Título: Repressão não atinge efeito esperado
Autor: Berlinck, Deborah
Fonte: O Globo, 12/03/2009, O Mundo, p. 30
Comissão Latino-Americana propõe tratar questão como tema de saúde pública
VIENA. As políticas de repressão ao tráfico de drogas baseadas na criminalização do consumo não produziram resultados esperados, avalia o relatório da Comissão Latino Americana sobre Drogas e Democracia, divulgado ontem durante a reunião da ONU, em Viena. O relatório "Drogas e democracia: rumo a uma mudança de paradigma" sugere uma revisão das estratégias atuais, defende a política de redução de danos e avalia a descriminalização do porte da maconha.
O relatório é o resultado de um ano de estudos, entrevistas e debates e propõe tratar a dependência como um problema de saúde pública.

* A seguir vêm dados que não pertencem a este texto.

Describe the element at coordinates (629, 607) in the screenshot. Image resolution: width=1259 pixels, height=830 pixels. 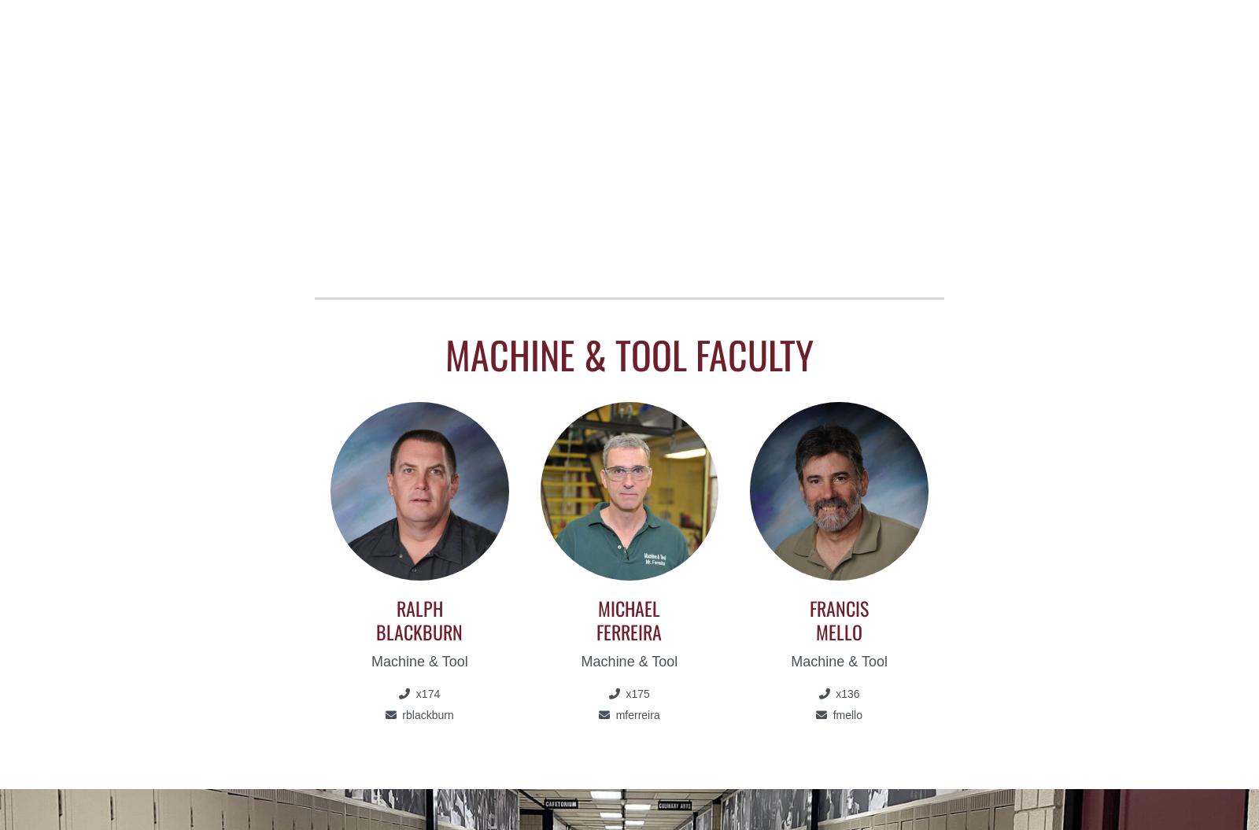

Sugere também ações de informação e prevenção para reduzir o consumo e concentrar a repressão sobre o crime organizado, cuja infiltração ameaça instituições democráticas e fomenta a corrupção de funcionários públicos, do sistema judicial e da polícia.
"O modelo atual de política de repressão de drogas está firmemente arraigado em preconceitos, temores e visões ideológicas. O tema se transformou num tabu que inibe o debate público", diz o documento. "Romper o tabu, reconhecer os fracassos das políticas vigentes e suas consequências é uma condição prévia à discussão de um novo paradigma de políticas mais seguras, eficientes e humanas", acrescenta.
Maconha é a droga mais usada na região
De acordo com o relatório, políticas eficientes e fundamentadas nos direitos humanos "implicam reconhecer a diversidade das situações nacionais, assim como priorizar a prevenção e o tratamento", sem no entanto negar a importância das ações repressivas para fazer frente ao crime organizado.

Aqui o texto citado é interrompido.